Supplied records:
|---|

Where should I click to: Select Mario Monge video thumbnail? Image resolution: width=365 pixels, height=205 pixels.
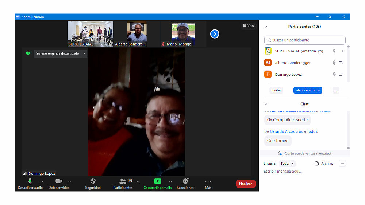point(183,34)
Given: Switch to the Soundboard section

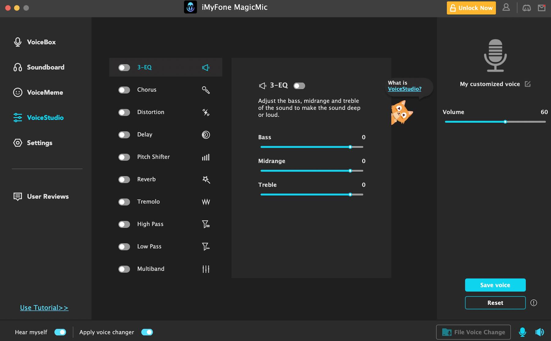Looking at the screenshot, I should 45,67.
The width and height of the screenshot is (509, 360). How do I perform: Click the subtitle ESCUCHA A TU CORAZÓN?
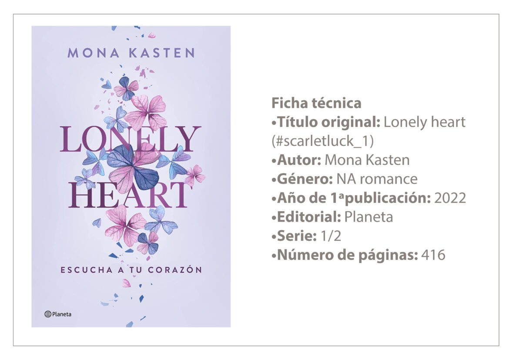[131, 270]
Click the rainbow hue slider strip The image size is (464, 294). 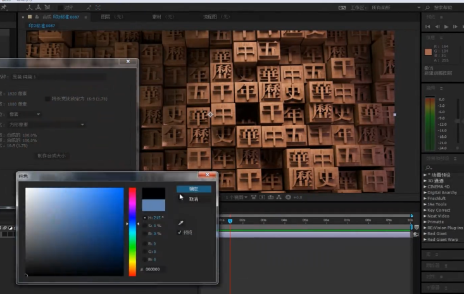132,231
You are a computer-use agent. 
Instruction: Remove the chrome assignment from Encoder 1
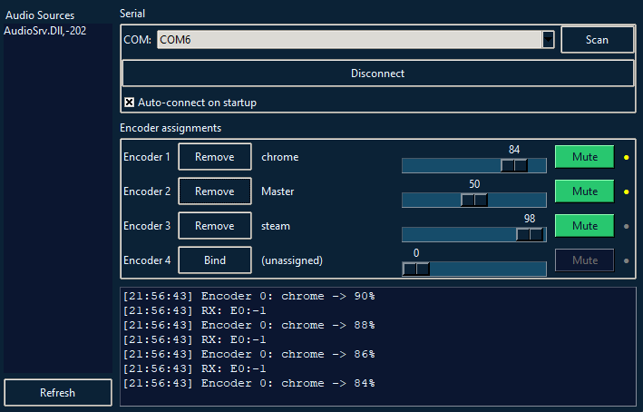click(214, 157)
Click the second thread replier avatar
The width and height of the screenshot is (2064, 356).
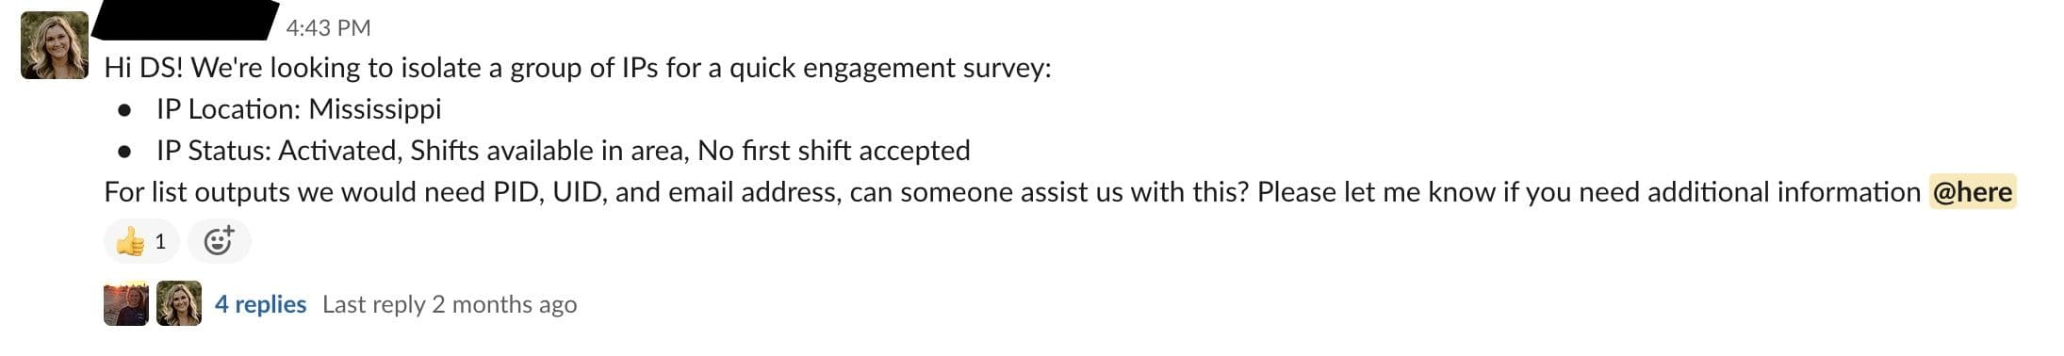(x=179, y=303)
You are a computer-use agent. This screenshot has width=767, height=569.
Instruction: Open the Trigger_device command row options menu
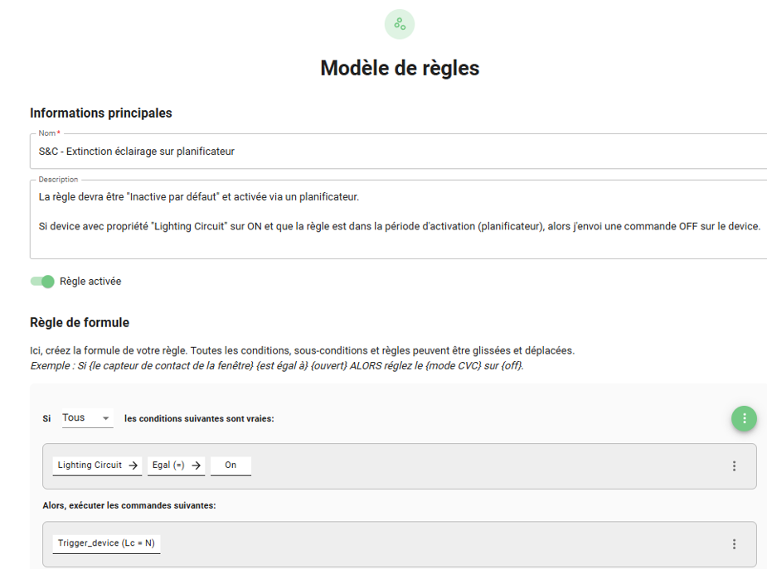click(x=734, y=544)
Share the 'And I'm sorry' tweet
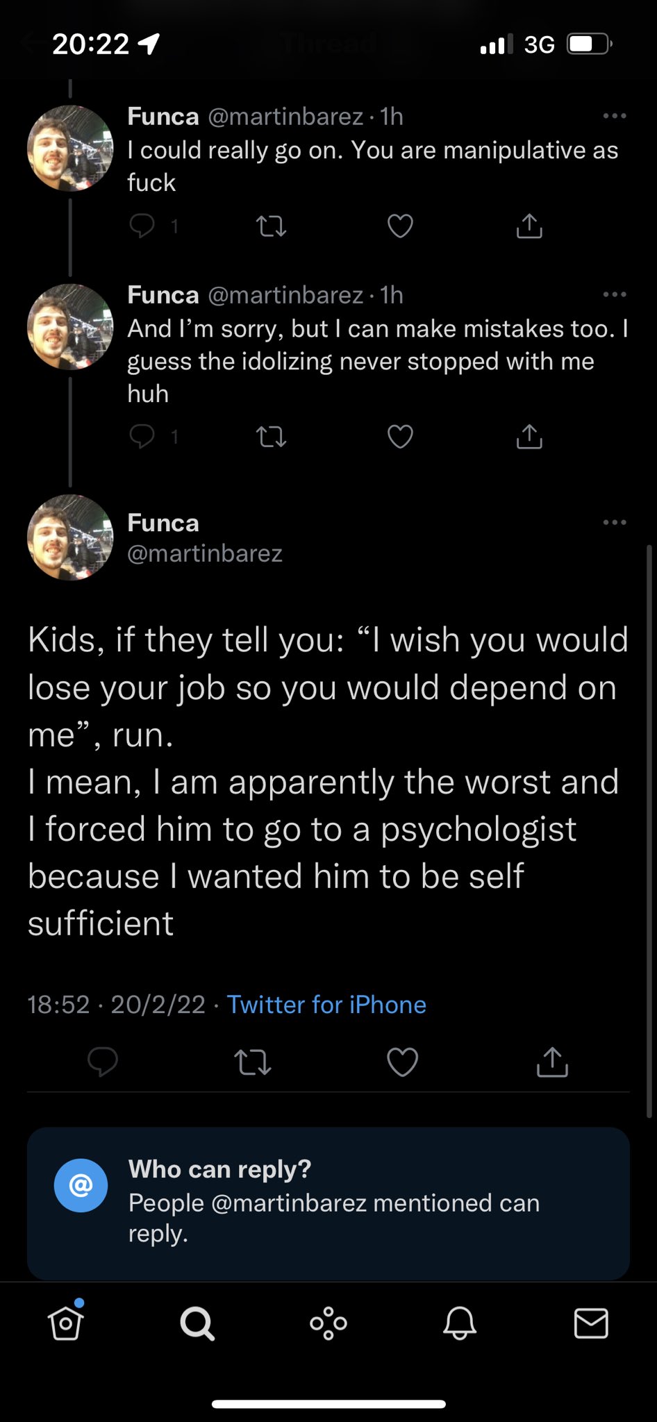This screenshot has width=657, height=1422. click(x=529, y=436)
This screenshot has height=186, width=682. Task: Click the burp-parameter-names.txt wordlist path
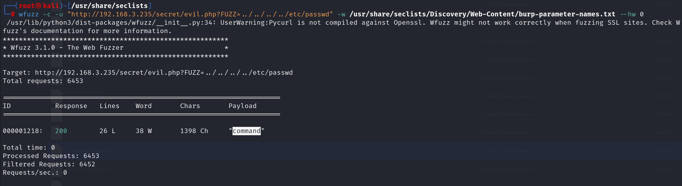coord(482,14)
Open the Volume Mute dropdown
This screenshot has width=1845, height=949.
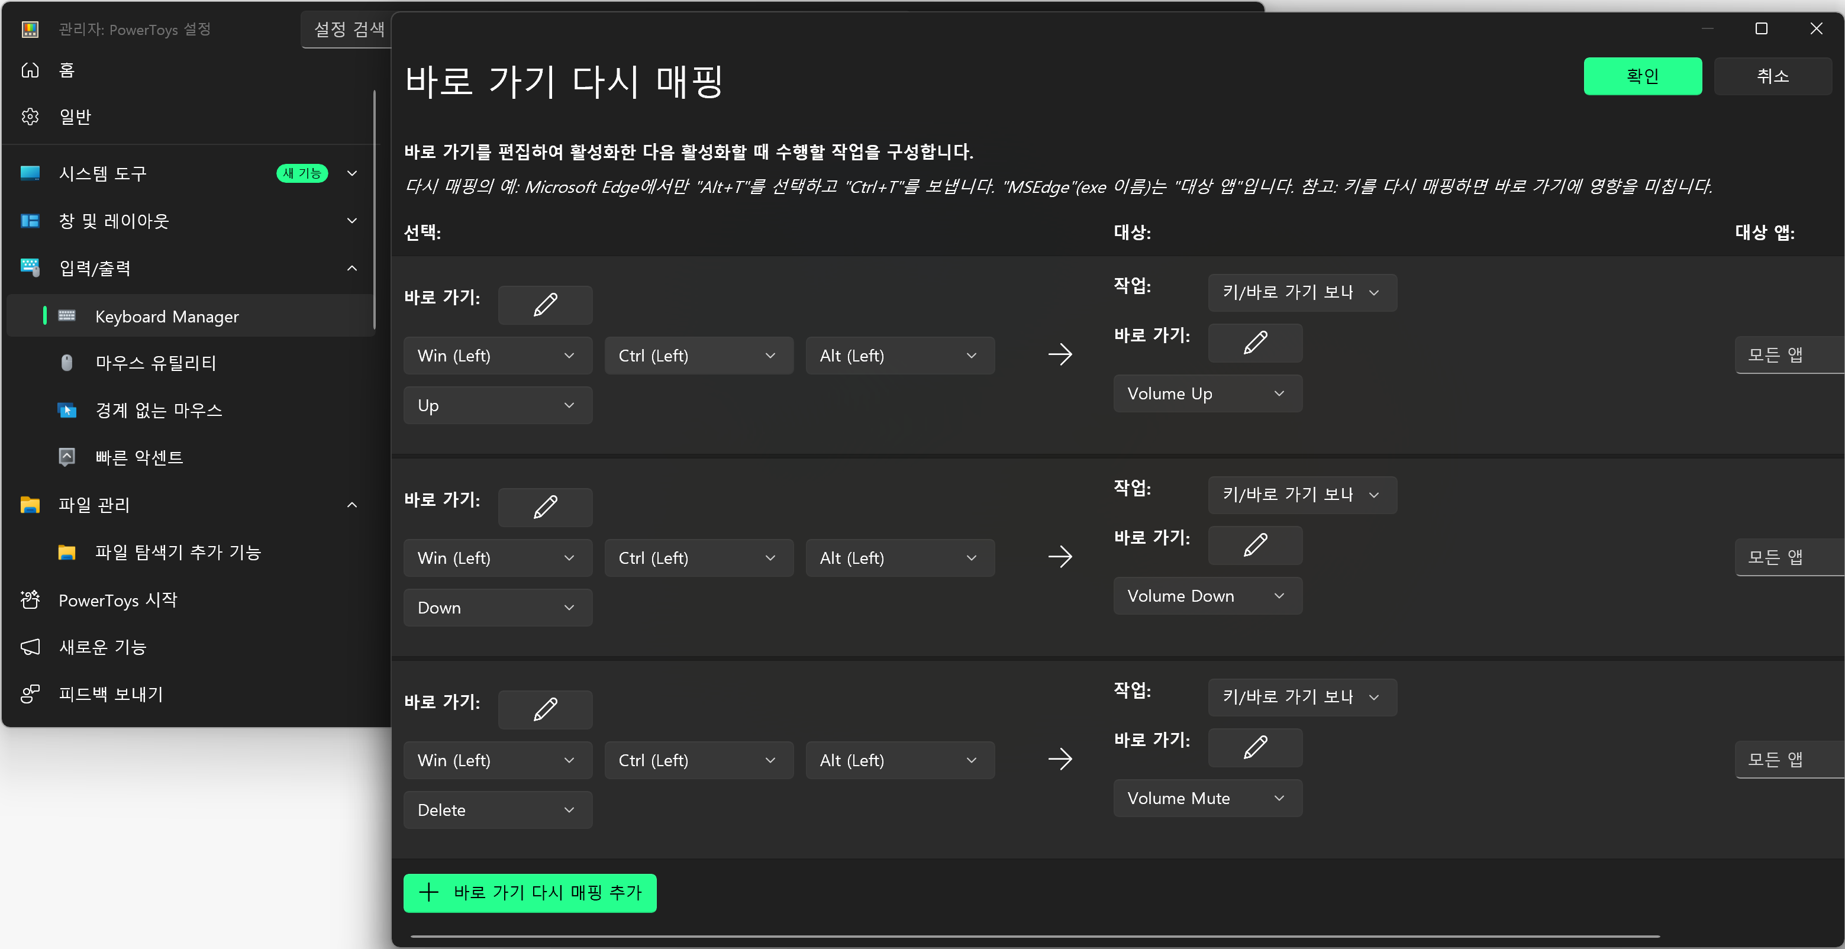pos(1208,798)
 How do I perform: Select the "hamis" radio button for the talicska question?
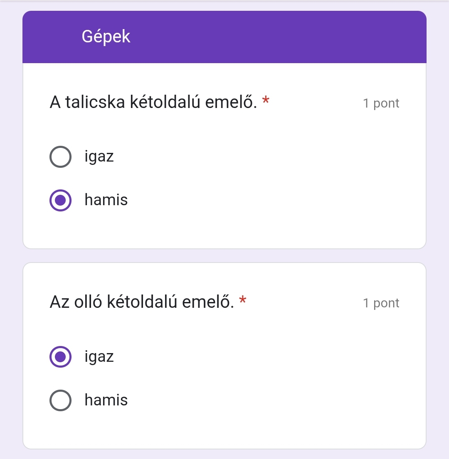click(x=61, y=200)
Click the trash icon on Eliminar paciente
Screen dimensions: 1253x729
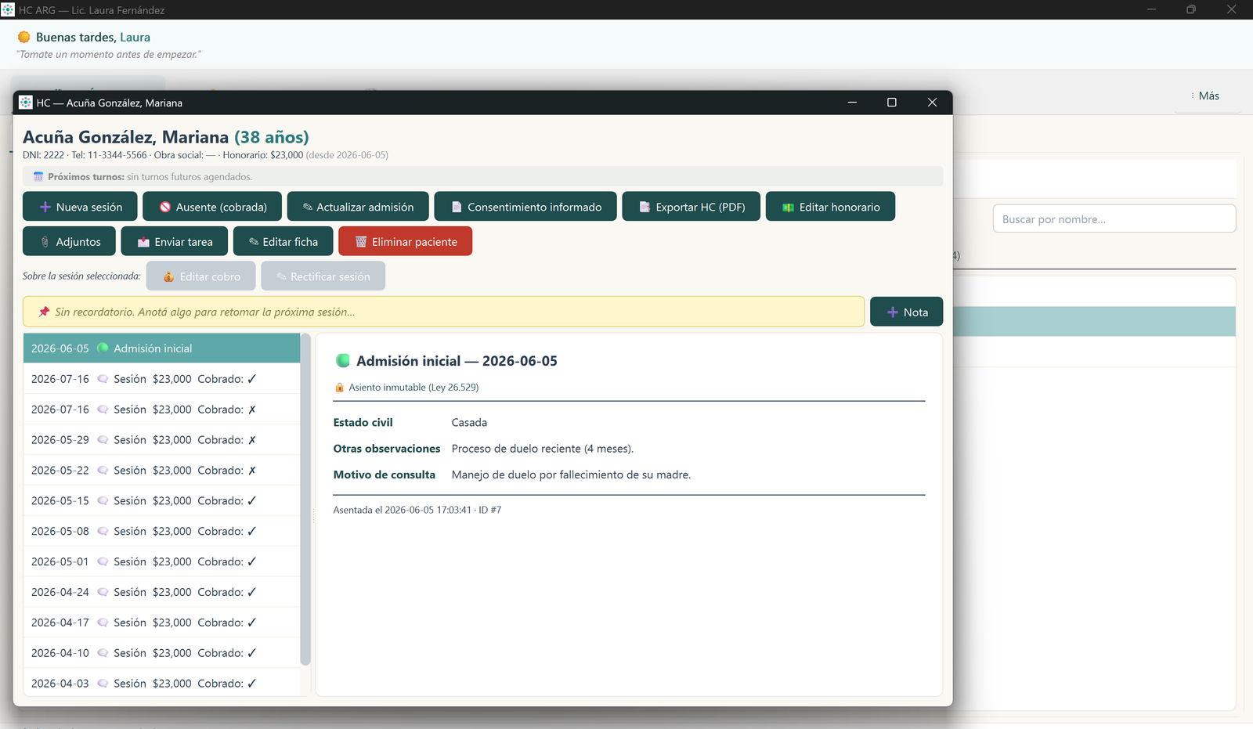pos(361,242)
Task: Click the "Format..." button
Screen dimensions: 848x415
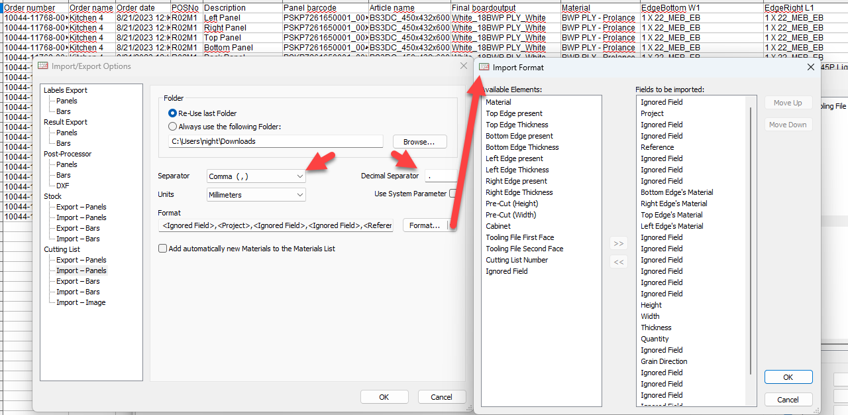Action: point(425,225)
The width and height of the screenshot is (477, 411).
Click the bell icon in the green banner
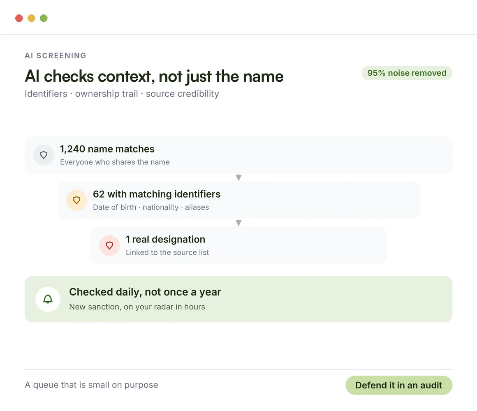click(48, 299)
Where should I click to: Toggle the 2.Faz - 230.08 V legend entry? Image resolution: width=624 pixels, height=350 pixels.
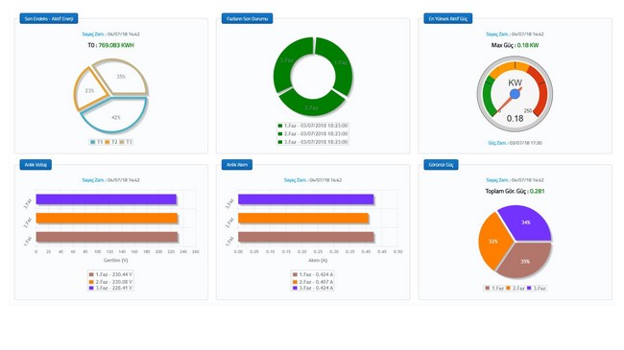pyautogui.click(x=110, y=282)
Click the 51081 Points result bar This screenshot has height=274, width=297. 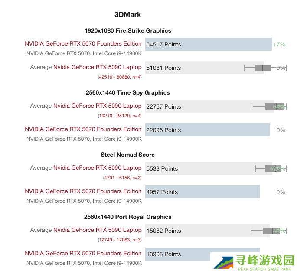205,68
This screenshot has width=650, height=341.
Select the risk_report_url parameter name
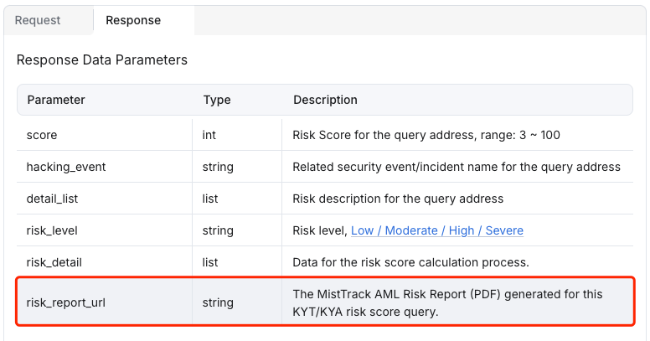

|---|

The request:
Set down verbatim the stretch of the material from the line containing "You are a computer-use agent. This" through the line containing "This screenshot has width=657, height=1422.", including both of those lines. Leave the pictures out of your answer.

Complete answer:
You are a computer-use agent. This screenshot has width=767, height=569.
Instruction: Open the Trigger_device command row options menu
click(x=734, y=544)
Share the 'And I'm sorry' tweet
This screenshot has width=657, height=1422. click(x=529, y=436)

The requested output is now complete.